The Balancing Act: Work Versus Home
The previous section is not meant to imply that the job is in any way on par with home and family. It's not. Sure, there are many people who put work and career at the top of the heap, but they often neglect their spouses and children along the way. They let their interior lives suffer, and permit quality time with their loved ones to pass them by, never to be recaptured. Ideally, a professional life and personal life should be a part of one healthy whole. Because unless you've inherited a fortune, work and career are essential for living. But there's no need for work and career to elbow out a rich home life. There's no reason that you have to choose between one or the other.
It's a popular cliché to say that workers must learn to balance their home and work lives. Your role as a coach is not to do the balancing for them. You've got enough to do in the confines of the workplace itself. However, if you do all the things that elevate your people as worker commodities — encourage creativity, provide challenging job roles, and grow skills — you're helping employees cultivate passion for their jobs.
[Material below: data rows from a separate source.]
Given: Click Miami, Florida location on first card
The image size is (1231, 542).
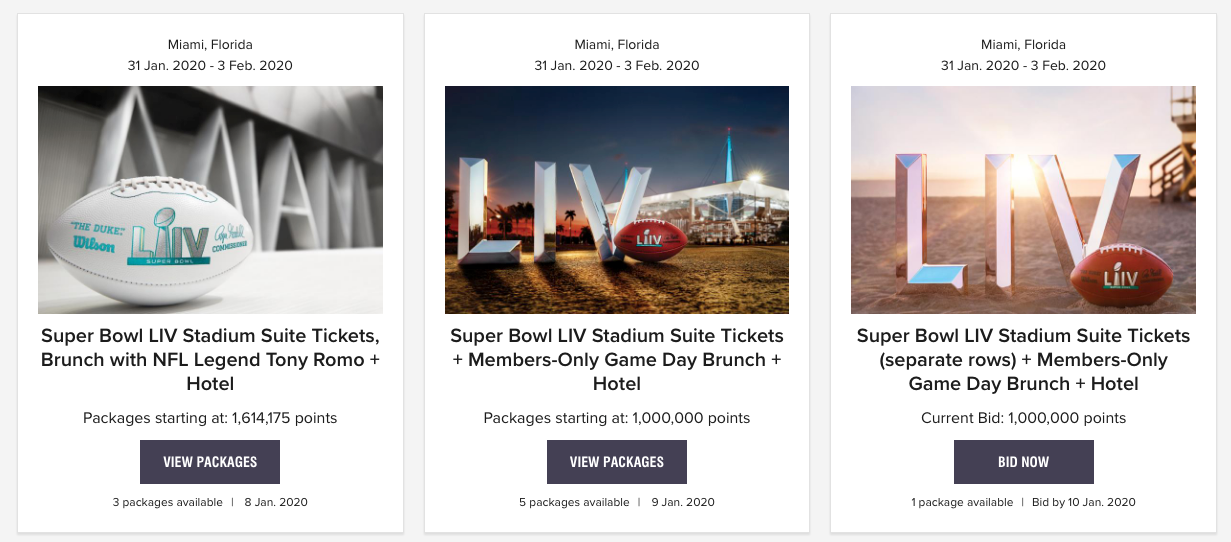Looking at the screenshot, I should coord(210,45).
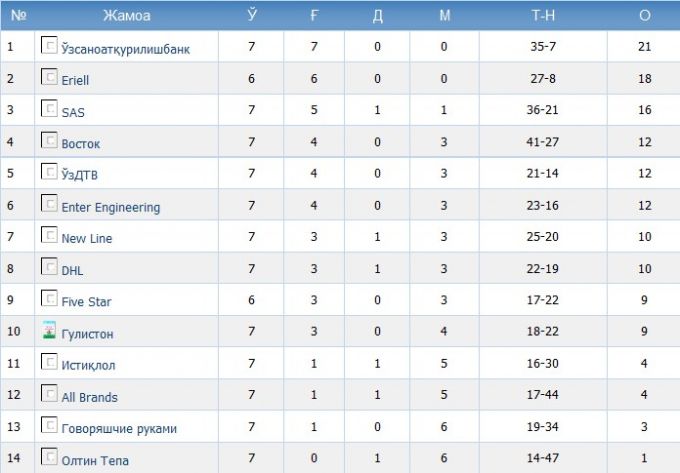This screenshot has width=680, height=473.
Task: Click the logo placeholder next to SAS
Action: pos(49,108)
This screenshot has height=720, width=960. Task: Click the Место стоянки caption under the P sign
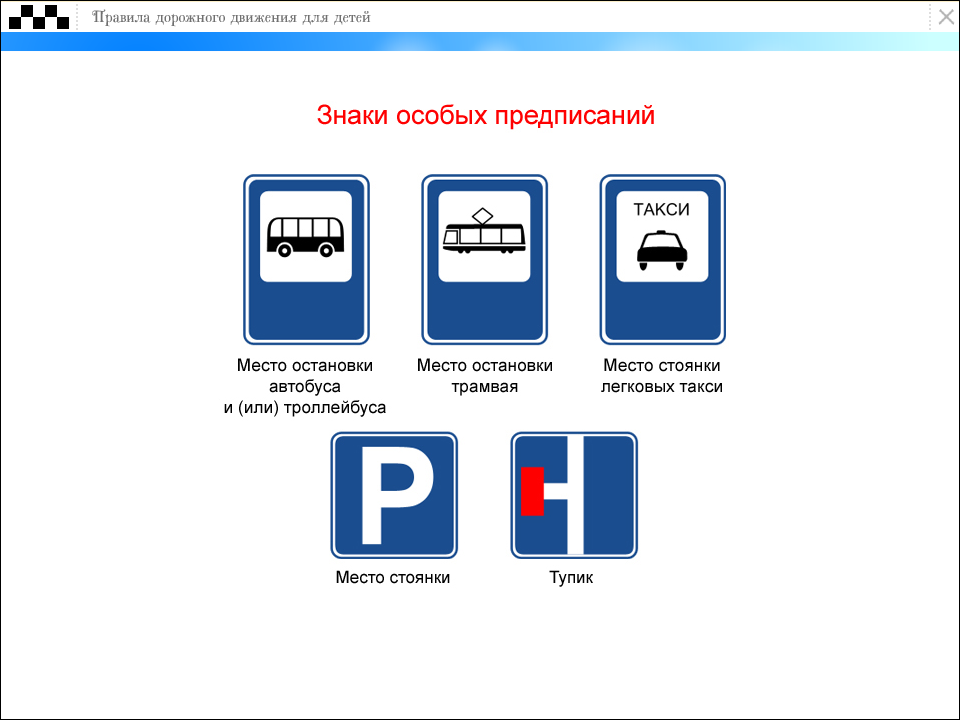click(x=393, y=577)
Passion for work and self-confidence in doing a job can't help but go home with employees. There are no guarantees in life, and you have no magic wand to wave that will make everybody in your employ a happy camper. However, you can make your people productive campers, and in so doing hope that the right stuff on the job filters down to their lives at home.
Enhance your employees' private lives by making them want to come to work for you. A productive and satisfying day at work can't help but seep down to life at home. An unhappy and disagreeable work experience will dribble down, too, and that's something you don't want to be responsible for.